Look below for the line holding "The width and height of the screenshot is (552, 276)." and the line holding "Given: Open 费率设置 settings". Transcribe exactly those lines and all lines between them, nothing more.

*SUPPLIED INFORMATION*.
○ ○ ○ ○
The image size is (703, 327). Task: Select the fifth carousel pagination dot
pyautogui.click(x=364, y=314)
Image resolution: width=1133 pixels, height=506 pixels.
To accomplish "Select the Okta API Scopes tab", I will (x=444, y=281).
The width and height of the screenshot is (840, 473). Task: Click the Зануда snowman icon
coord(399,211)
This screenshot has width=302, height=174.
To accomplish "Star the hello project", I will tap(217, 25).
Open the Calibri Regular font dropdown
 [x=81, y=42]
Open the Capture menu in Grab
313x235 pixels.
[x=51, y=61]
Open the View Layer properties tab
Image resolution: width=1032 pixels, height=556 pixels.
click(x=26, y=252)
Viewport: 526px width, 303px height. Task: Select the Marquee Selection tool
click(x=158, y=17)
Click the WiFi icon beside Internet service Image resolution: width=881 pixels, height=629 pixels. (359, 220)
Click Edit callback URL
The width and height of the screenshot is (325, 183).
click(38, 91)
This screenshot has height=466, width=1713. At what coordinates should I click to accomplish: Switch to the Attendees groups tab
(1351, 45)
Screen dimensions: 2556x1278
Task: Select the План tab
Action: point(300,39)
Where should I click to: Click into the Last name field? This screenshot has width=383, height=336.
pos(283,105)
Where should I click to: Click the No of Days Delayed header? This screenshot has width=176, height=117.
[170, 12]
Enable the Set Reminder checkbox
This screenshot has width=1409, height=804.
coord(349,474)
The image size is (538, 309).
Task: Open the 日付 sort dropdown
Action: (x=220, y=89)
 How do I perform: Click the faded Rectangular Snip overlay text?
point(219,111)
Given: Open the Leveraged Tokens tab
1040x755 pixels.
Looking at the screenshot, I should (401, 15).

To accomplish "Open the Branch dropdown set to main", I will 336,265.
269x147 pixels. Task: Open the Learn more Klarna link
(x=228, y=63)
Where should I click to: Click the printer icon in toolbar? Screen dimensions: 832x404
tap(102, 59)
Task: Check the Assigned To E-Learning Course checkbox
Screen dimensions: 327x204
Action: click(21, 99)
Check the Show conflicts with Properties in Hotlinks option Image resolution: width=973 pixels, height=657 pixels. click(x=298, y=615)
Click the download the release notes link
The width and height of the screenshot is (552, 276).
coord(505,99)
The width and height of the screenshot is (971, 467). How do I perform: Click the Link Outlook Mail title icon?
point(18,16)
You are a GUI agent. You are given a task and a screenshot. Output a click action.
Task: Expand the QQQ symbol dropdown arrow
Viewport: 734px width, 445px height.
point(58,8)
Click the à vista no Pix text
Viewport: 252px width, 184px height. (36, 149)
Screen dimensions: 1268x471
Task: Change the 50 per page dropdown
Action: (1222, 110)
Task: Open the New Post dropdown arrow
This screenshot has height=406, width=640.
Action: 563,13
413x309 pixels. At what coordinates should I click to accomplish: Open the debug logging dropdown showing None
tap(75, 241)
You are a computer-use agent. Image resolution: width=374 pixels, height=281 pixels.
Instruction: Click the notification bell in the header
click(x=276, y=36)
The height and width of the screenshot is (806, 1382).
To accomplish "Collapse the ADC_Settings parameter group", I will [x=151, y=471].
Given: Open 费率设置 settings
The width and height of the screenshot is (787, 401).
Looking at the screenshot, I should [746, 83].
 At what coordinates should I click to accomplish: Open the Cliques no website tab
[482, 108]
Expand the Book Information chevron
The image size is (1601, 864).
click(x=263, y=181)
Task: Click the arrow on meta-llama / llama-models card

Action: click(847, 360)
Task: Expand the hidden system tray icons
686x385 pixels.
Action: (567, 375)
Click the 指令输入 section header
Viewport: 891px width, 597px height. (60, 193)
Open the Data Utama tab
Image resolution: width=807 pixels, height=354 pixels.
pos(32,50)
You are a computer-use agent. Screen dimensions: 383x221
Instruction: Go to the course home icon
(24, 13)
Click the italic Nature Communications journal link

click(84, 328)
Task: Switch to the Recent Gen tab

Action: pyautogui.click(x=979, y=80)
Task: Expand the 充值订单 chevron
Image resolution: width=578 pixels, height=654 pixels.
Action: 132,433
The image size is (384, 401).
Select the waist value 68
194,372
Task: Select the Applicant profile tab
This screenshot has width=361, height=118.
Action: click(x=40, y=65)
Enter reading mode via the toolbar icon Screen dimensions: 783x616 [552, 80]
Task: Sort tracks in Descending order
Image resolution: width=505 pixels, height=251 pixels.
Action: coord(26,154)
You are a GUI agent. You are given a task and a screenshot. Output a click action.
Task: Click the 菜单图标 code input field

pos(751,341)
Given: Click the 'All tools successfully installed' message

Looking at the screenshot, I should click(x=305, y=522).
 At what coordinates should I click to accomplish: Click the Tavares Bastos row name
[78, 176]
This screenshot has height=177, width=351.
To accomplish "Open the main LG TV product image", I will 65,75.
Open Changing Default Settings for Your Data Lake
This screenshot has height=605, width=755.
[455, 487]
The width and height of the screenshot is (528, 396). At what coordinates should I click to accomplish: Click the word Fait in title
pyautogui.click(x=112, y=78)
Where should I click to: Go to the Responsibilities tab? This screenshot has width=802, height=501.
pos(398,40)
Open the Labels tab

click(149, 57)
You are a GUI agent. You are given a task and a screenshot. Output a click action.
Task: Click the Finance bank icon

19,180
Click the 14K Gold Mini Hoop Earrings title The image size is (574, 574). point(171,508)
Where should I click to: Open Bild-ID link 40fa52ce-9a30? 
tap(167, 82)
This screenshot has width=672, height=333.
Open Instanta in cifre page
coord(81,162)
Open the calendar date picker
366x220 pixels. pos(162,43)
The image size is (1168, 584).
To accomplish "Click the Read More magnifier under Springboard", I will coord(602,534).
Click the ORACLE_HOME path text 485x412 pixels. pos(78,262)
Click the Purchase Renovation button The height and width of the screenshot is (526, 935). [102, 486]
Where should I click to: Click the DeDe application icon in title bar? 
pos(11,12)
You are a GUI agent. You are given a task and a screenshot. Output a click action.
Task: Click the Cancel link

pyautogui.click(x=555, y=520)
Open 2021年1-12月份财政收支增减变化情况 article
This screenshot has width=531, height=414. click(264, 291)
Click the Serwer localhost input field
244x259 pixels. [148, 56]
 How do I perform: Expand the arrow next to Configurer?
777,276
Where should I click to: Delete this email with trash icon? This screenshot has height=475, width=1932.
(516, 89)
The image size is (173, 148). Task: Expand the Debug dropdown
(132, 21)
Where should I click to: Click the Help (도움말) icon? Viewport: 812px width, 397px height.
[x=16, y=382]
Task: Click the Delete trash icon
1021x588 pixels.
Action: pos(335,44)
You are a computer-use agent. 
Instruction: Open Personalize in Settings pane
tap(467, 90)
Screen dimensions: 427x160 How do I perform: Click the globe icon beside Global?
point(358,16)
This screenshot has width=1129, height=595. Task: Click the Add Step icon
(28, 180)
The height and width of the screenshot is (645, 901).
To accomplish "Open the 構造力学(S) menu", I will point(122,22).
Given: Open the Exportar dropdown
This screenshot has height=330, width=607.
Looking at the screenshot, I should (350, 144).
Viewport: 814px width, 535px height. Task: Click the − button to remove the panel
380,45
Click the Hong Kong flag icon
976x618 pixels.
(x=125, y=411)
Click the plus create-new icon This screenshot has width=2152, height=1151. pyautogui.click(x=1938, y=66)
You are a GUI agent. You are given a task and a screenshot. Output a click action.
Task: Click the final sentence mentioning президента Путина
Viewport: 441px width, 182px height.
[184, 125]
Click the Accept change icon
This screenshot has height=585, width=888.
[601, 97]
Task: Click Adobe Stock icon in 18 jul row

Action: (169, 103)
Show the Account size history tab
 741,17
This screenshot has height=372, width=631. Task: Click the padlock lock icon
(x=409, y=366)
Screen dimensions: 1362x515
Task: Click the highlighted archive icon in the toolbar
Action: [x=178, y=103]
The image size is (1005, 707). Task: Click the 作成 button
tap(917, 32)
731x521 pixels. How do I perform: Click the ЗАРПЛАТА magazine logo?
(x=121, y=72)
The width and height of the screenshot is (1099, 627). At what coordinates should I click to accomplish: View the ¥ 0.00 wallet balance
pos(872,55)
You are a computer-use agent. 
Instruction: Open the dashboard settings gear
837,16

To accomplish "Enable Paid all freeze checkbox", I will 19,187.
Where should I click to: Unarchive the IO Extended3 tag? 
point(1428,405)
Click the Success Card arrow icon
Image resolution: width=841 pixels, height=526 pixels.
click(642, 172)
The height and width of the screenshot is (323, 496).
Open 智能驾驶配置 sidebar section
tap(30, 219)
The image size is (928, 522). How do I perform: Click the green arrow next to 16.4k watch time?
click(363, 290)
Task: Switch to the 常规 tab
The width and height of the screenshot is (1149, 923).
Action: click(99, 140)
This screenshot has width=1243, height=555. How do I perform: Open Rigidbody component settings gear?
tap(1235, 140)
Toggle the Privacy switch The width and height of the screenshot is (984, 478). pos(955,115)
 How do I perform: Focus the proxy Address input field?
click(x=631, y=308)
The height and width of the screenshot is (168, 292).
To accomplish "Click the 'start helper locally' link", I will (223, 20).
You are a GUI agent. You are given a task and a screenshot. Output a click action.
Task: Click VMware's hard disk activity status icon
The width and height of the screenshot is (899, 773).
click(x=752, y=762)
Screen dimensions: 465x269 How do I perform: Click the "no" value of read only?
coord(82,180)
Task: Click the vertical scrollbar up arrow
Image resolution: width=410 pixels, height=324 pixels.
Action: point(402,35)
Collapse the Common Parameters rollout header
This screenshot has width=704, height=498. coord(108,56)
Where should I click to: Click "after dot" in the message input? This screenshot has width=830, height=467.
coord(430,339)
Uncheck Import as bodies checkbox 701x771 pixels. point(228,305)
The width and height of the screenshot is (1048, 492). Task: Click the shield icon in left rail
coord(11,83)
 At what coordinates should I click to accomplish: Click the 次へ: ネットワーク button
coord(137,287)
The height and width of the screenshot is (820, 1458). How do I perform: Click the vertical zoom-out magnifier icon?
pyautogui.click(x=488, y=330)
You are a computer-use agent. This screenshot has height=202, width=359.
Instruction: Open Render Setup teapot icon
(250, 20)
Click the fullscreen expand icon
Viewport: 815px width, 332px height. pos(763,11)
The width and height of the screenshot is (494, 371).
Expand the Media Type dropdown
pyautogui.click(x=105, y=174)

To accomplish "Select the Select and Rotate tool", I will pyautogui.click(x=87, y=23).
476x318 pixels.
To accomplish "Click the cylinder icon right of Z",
○ ○ ○ ○
*ANSWER TO THIS PROBLEM*.
The width and height of the screenshot is (552, 276).
coord(505,99)
The width and height of the screenshot is (971, 467). How do I perform: Click the Link Outlook Mail title icon?
point(18,16)
You are a GUI agent. You are given a task and a screenshot. Output a click action.
Task: Expand the QQQ symbol dropdown arrow
Viewport: 734px width, 445px height.
point(58,8)
Click the à vista no Pix text
Viewport: 252px width, 184px height. (36, 149)
Screen dimensions: 1268x471
Task: Change the 50 per page dropdown
Action: (1222, 110)
Task: Open the New Post dropdown arrow
This screenshot has height=406, width=640.
Action: 563,13
413x309 pixels. At what coordinates should I click to accomplish: Open the debug logging dropdown showing None
tap(75, 241)
You are a computer-use agent. Image resolution: width=374 pixels, height=281 pixels.
Instruction: Click the notification bell in the header
click(x=276, y=36)
The height and width of the screenshot is (806, 1382).
To accomplish "Collapse the ADC_Settings parameter group", I will [x=151, y=471].
Given: Open 费率设置 settings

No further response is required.